Filing a medical claim is nothing like filing a dental claim, and even the most skilled insurance coordinator will have much to learn. There are many seminars on processing medical claims live and online. Your dental rep should be able to locate these resources for you. Basically, four steps are crucial to getting the claim paid quickly.

Step one is ensuring that the dentist is properly credentialed. This credential is granted through the Council for Affordable Quality Healthcare (CAQH) and isn’t the same as being a participating provider in a medical insurance company’s network.

Step two is filing the claims electronically. Paper claims aren’t permitted which usually isn’t a problem since most offices file electronically anyway.

Step three is obtaining preauthorization before proceeding with treatment. In dentistry, preauthorizations can be time-consuming and inaccurate. However, with medical insurance, preauthorizations are often required. There are clearinghouses portals online that make preauthorizations quicker and less of a headache.

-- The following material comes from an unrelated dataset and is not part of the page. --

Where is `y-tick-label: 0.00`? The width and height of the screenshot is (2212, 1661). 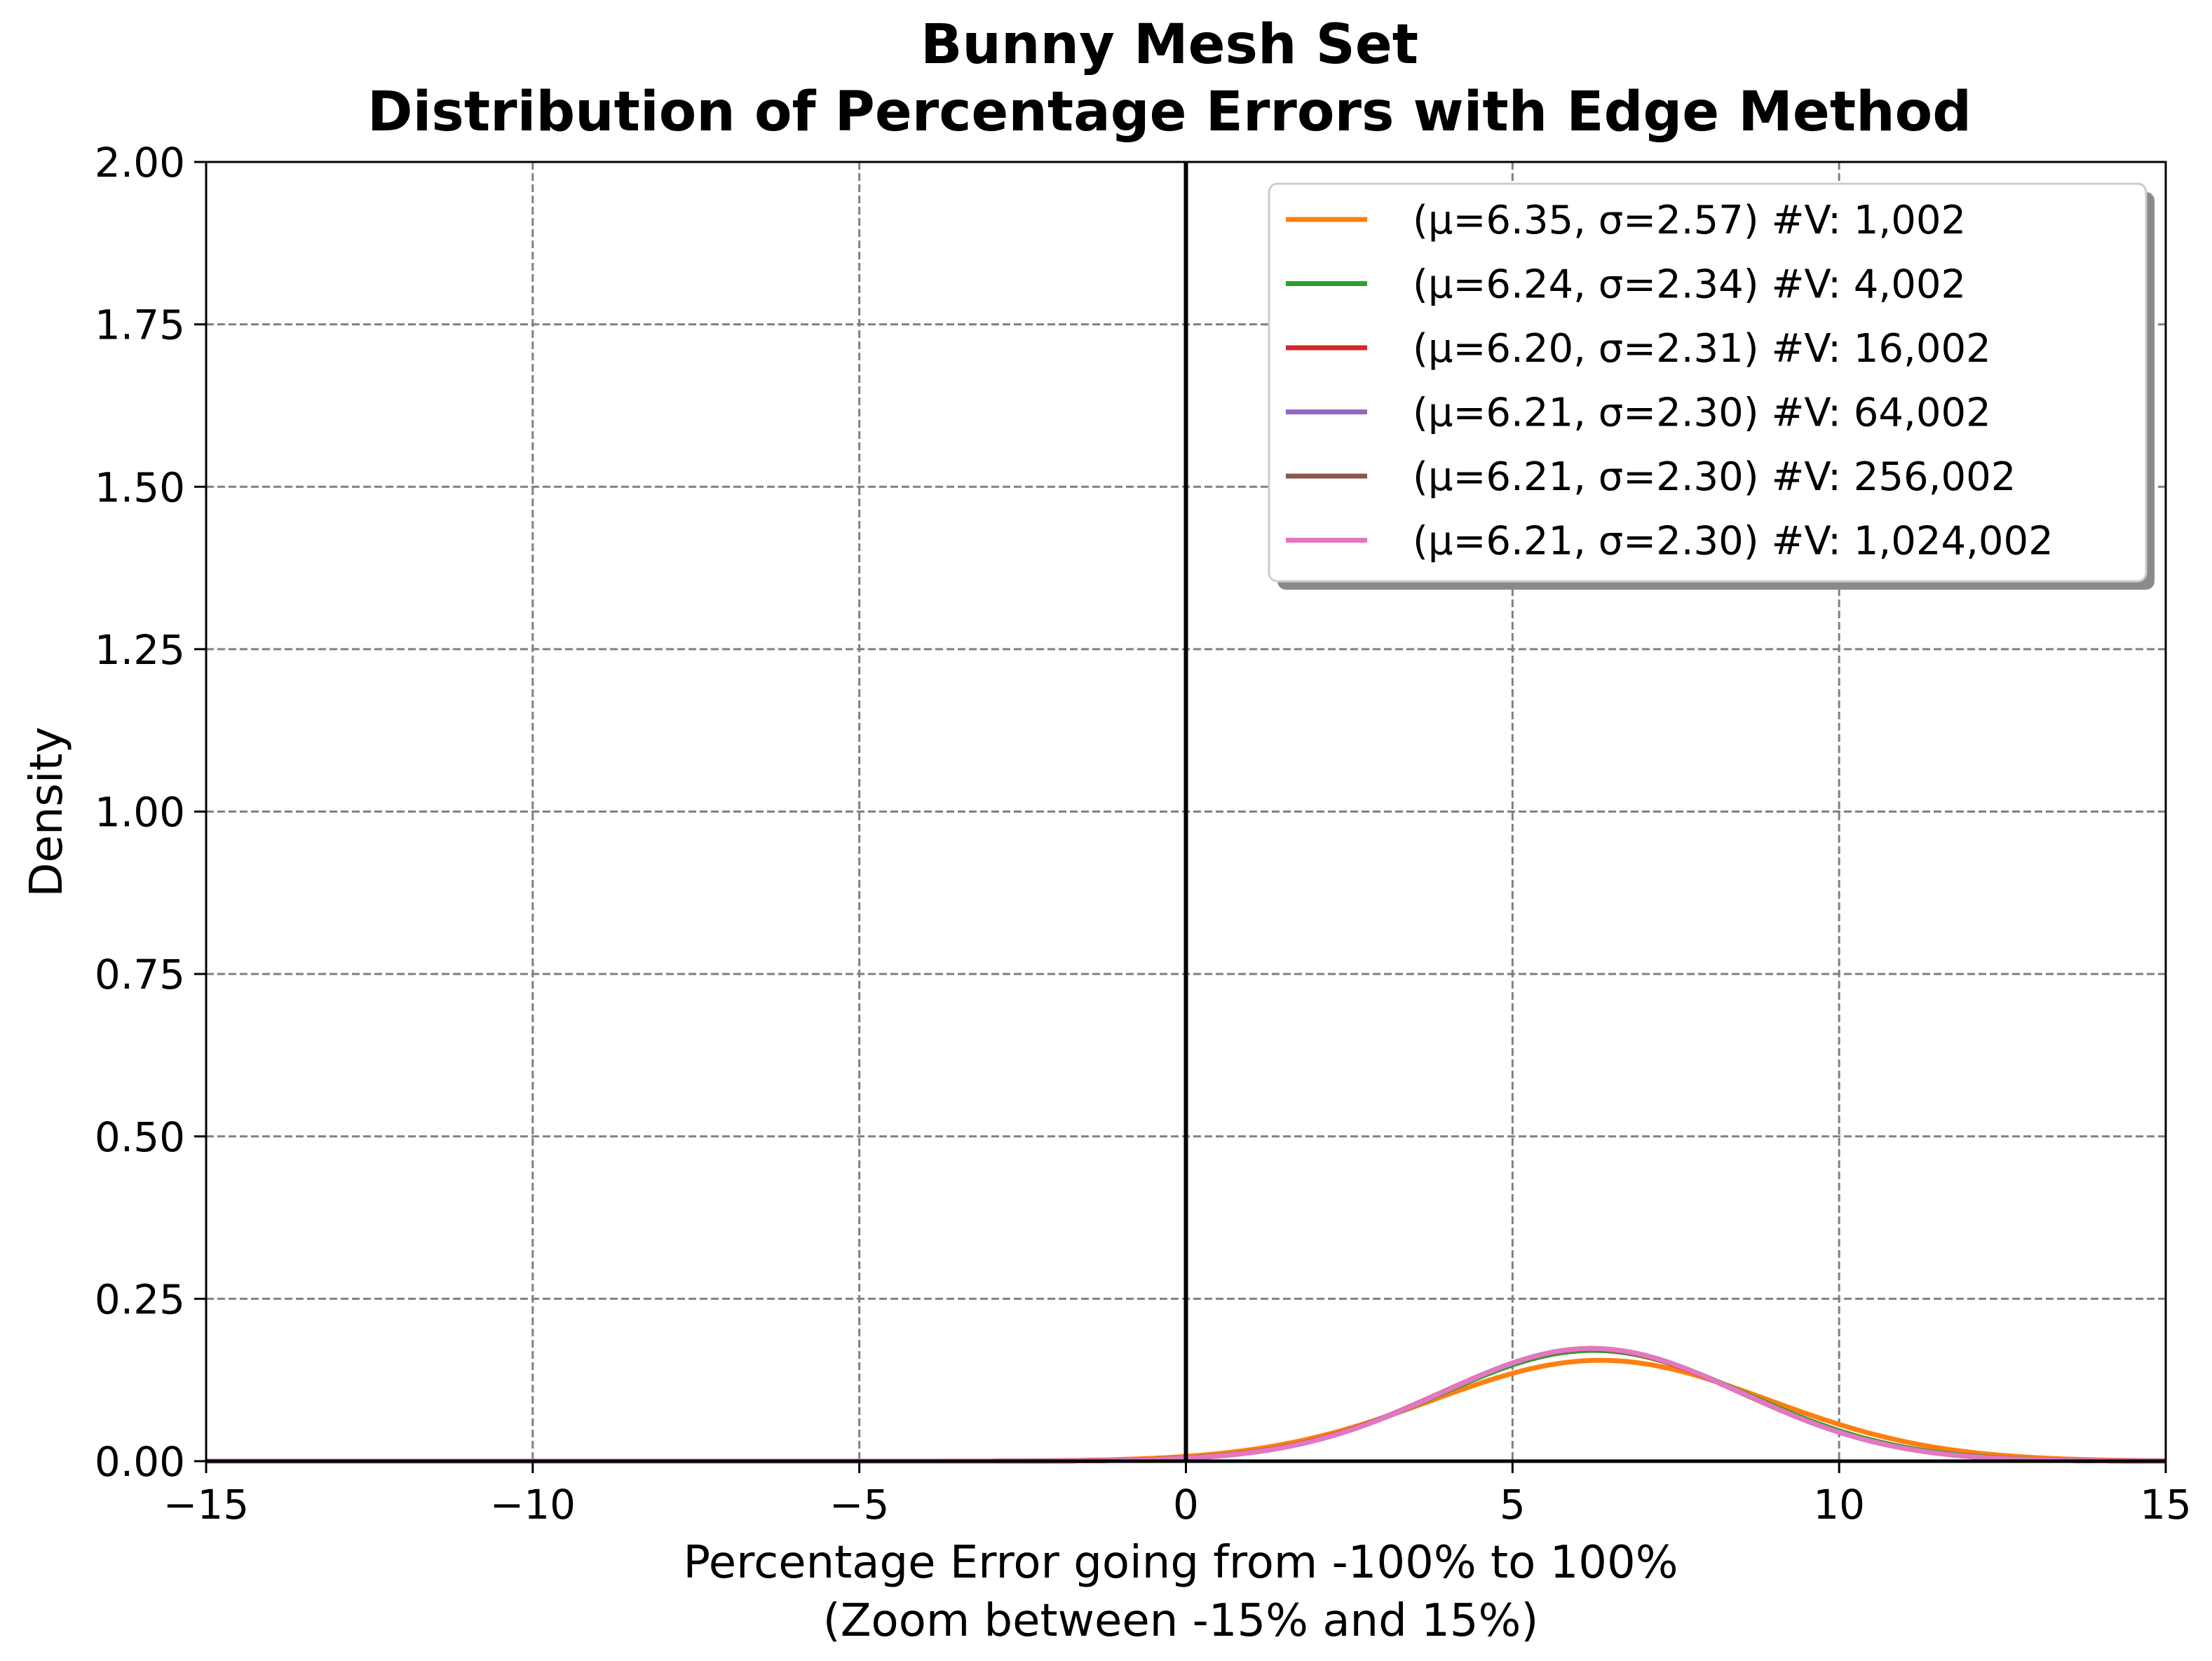
y-tick-label: 0.00 is located at coordinates (140, 1462).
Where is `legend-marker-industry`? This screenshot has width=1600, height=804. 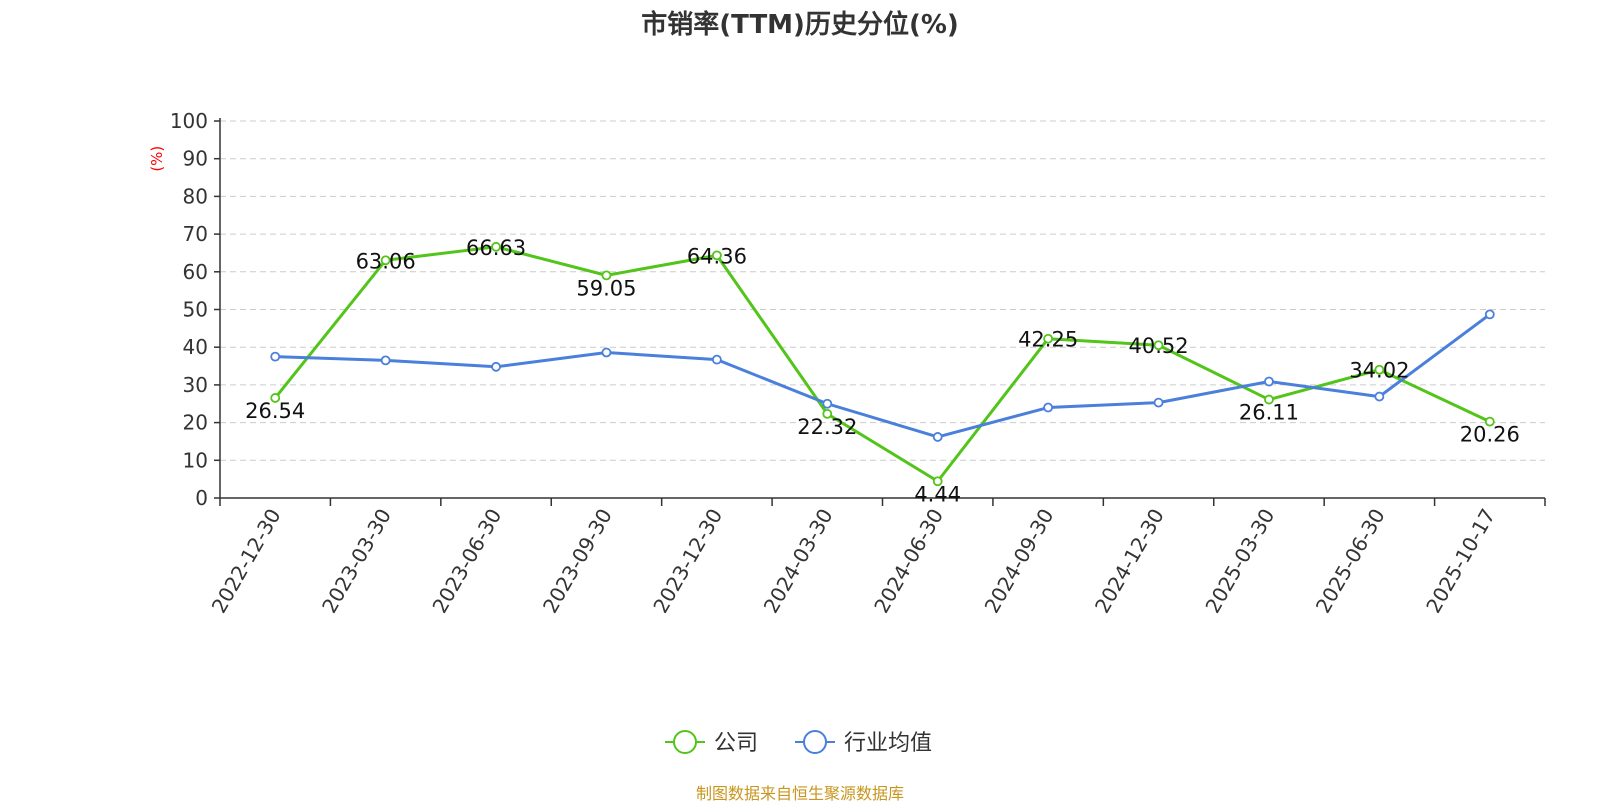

Step four is using the proper format. Delivery of treatment won’t change, but chart notes and reporting information in the patient’s electronic records will have to be in the correct format. In addition, clinical notes are legal documents and must be written by the doctor and no other team members.

The entire dental team should be on board with this process. Although it will be a bit of a learning curve, mastering the art of filing medical claims successfully in the dental office will be beneficial to your patients and your practice.